INSTRUCTIONS FOR THE TASK => Transcribe only part of the material below: the lines from the one containing "[Open menu] (351, 117)" through the one containing "I am under 18 - Exit (1067, 1104)", inclusive, exactly as written.

RECORDS TO PROCESS =>
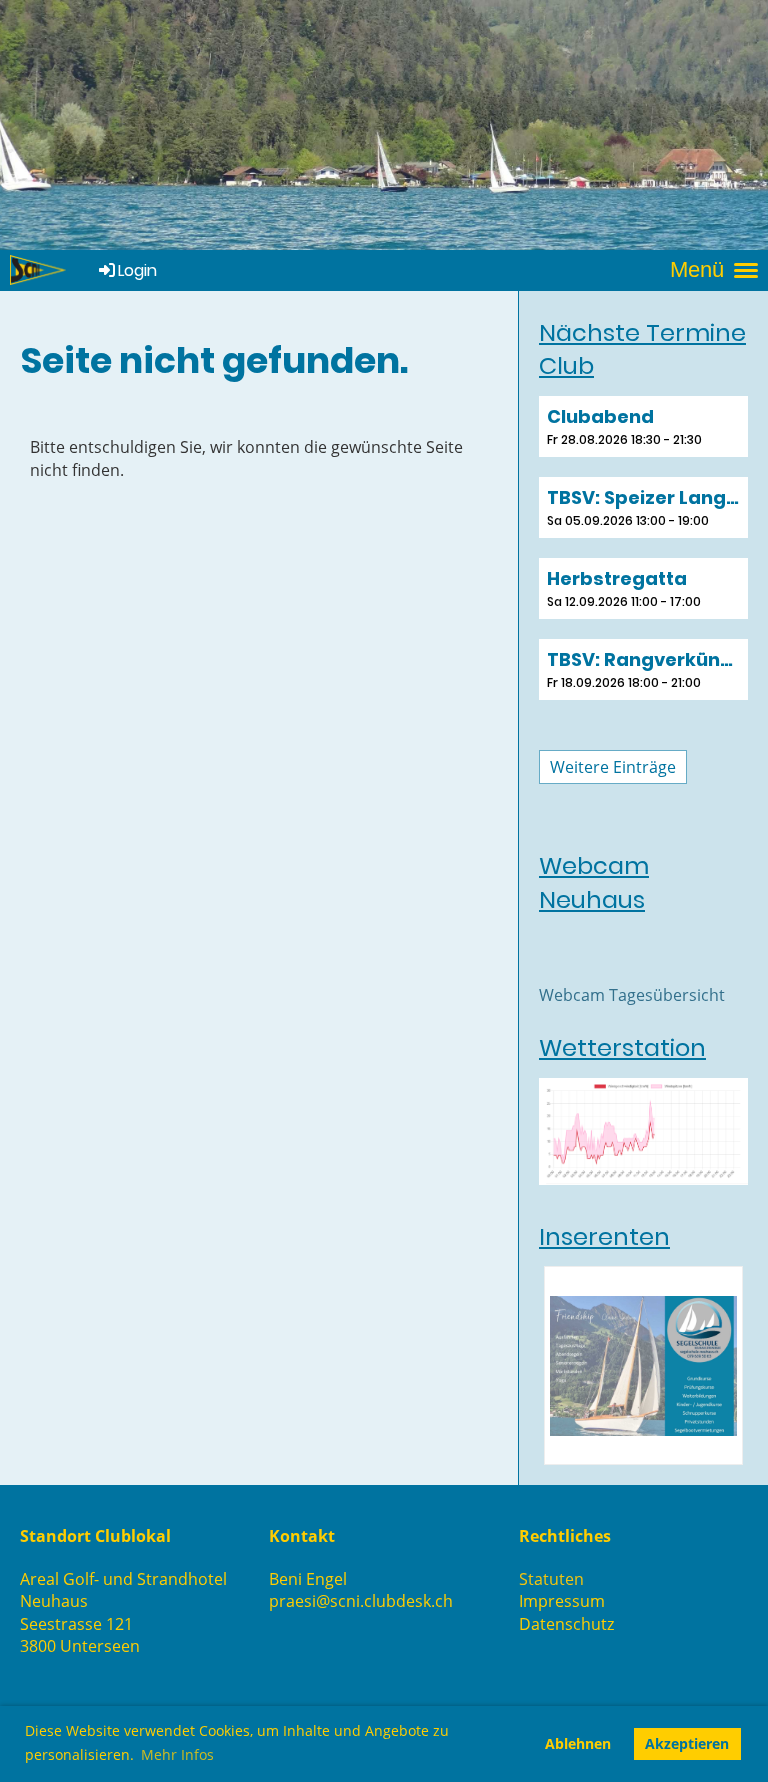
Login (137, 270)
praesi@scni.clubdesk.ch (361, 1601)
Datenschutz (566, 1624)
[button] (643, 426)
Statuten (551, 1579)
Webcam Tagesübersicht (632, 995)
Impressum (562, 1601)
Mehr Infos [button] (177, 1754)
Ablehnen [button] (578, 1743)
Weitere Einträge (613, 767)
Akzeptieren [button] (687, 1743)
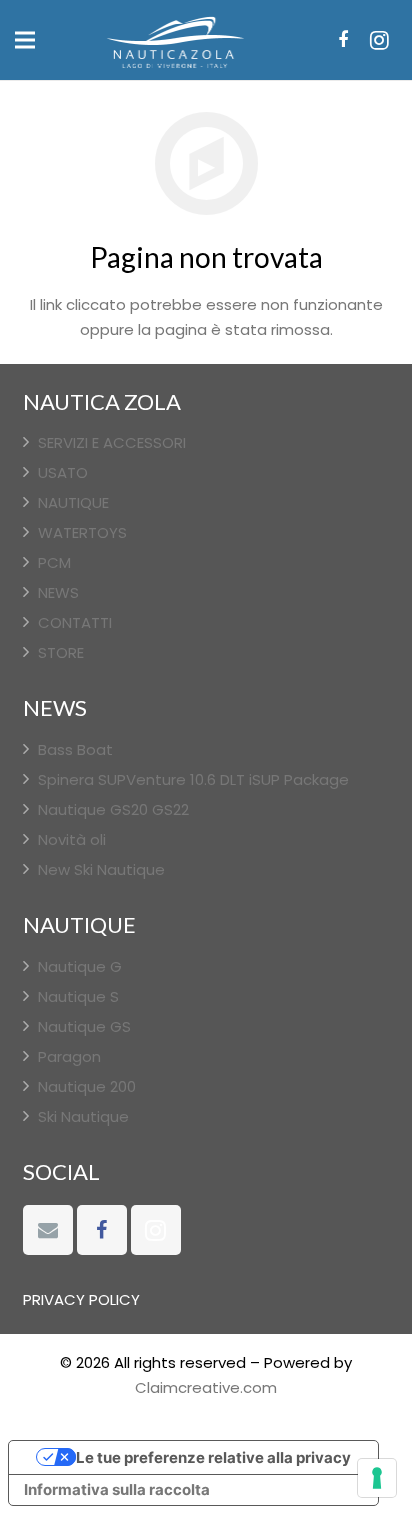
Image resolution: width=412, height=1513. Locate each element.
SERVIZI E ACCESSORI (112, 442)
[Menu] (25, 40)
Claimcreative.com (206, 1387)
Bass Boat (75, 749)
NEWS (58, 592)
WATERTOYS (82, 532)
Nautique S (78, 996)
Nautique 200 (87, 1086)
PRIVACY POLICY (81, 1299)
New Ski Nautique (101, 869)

==

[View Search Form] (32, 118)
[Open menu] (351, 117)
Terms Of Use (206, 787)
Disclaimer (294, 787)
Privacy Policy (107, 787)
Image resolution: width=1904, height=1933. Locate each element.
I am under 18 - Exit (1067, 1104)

EXERCISE OUTPUT =>
[Open menu] (351, 117)
Terms Of Use (206, 787)
Disclaimer (294, 787)
Privacy Policy (107, 787)
Image resolution: width=1904, height=1933. Locate each element.
I am under 18 - Exit (1067, 1104)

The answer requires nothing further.